Whisky – Always Scottish. When choosing whisky, choose an affordable one. Avoid any that mention peat on the label, as this will add a smoky element to your Cranachan. I prefer a bottle with tasting notes that list sweeter flavours, such as honey or vanilla.
Raspberry – While fresh raspberries are at their best in the summer, we can still enjoy them all year thanks to modern transportation. Half of our raspberries will make a puree, while the rest will be used to garnish the layered dessert.
Serving Cranachan
Cranachan can be served in several ways. You can make individual ones in glasses, long or short, to be brought to the table or eaten separately once the burns night feast has ended. You can build a large trifle-like cranachan to be served at the table. However, the traditional way, is to serve all the ingredients separately and allow your diners to build their own perfect Cranachan.
Cranachan
Ingredients
- 40 g Oats
- 350 ml Double Cream
- 2 Tbsp Honey
- 50 ml Scotch Whisky
- 300 g Raspberries
Instructions
- Heat a large pan over a medium heat. Add your choice of oats and toast gently until the oats taste nutty. Pour the oats onto a cold tray or plate and allow them to cool.

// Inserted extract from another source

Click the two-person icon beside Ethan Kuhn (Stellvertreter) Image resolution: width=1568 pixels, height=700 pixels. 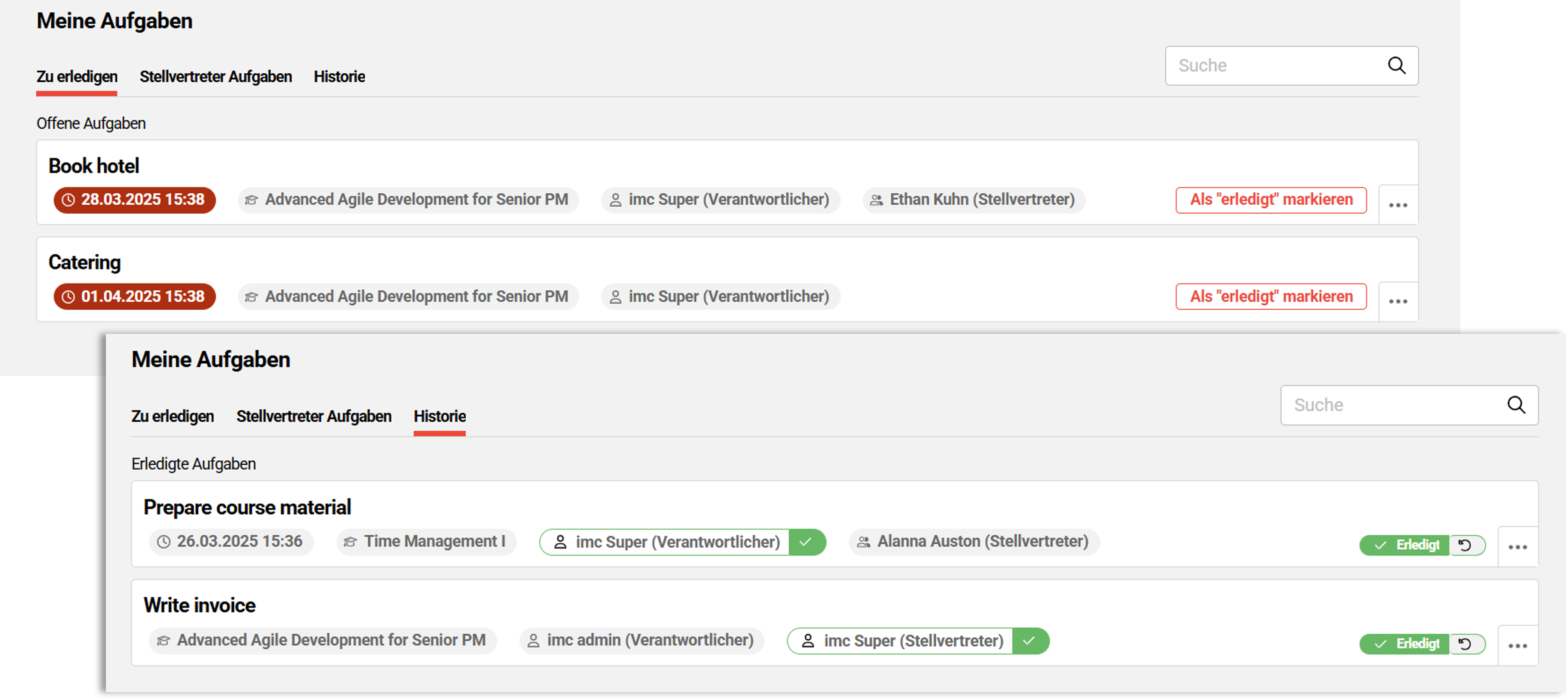click(x=876, y=200)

- Combine the whisky and honey and set aside.
- In a medium bowl, whisk the double cream until it forms a soft peak, then fold in the honey and whisky mixture.
- In a food processor or blend, blitz half the raspberries until pureed. Strain the raspberries through a sieve to remove hard seeds for a better texture. This step is optional.
- Layer each dish with fresh raspberries, oats, cream, and raspberry puree. Finish with toasted oats and a light drizzle of honey.
- Chill until ready, or serve immediately.